Item-finding rows
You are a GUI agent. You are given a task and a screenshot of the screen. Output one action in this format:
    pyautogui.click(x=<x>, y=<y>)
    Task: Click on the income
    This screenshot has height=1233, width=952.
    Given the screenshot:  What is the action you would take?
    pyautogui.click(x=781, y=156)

Given instruction.
Retype every row above, character for character.

The reply.
You are a GUI agent. You are given a task and a screenshot of the screen. Output one action in this format:
    pyautogui.click(x=<x>, y=<y>)
    Task: Click on the income
    This screenshot has height=1233, width=952.
    Given the screenshot:  What is the action you would take?
    pyautogui.click(x=781, y=156)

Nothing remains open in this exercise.